*Alıştırmanın Amacı:* "Viewport: 1200px width, 825px" ifadesini içeren satırdan başlayıp "click(364, 1026)" ifadesini içeren satıra kadar uzanan satırları, her iki uç dahil olmak üzere, "date picker" yerine "calendar widget" gelecek şekilde düzenleyerek yeniden yazınız; başka hiçbir şeyi değiştirmeyiniz.

*Alıştırma Malzemeleri:*
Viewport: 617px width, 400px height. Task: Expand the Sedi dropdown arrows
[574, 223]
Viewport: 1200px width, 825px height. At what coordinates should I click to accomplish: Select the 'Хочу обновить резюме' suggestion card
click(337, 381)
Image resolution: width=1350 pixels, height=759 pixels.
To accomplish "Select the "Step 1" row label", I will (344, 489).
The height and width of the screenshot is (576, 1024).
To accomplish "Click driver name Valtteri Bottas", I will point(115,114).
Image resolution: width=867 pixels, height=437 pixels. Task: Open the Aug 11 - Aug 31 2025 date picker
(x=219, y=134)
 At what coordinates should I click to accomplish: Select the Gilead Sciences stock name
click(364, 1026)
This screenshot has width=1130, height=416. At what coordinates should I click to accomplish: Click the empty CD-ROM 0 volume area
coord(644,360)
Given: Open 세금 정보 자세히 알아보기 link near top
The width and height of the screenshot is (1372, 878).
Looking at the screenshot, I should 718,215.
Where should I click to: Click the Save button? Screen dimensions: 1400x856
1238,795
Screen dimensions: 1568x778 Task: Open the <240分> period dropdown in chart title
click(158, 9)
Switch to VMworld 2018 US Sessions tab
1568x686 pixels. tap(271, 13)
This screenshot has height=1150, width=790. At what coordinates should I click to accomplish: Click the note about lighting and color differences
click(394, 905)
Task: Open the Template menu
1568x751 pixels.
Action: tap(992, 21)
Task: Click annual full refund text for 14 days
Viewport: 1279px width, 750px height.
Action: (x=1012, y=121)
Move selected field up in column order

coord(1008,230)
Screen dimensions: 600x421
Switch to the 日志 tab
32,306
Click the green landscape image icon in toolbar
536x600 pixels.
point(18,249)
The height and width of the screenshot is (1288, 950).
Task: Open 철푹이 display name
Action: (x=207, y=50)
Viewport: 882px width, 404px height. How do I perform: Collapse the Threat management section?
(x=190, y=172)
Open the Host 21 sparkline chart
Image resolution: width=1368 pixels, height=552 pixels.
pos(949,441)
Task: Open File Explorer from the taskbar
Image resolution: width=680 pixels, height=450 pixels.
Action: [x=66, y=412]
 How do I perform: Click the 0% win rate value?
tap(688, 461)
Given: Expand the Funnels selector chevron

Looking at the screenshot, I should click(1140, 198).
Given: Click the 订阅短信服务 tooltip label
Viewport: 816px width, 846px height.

*Görevin Çözümü:*
Viewport: 1200px width, 825px height. At what coordinates should I click to accomplish: Select the 'Хочу обновить резюме' suggestion card
click(337, 381)
Image resolution: width=1350 pixels, height=759 pixels.
To accomplish "Select the "Step 1" row label", I will (344, 489).
The height and width of the screenshot is (576, 1024).
To accomplish "Click driver name Valtteri Bottas", I will point(115,114).
Image resolution: width=867 pixels, height=437 pixels. Task: Open the Aug 11 - Aug 31 2025 calendar widget
(x=219, y=134)
 At what coordinates should I click to accomplish: Select the Gilead Sciences stock name
click(364, 1026)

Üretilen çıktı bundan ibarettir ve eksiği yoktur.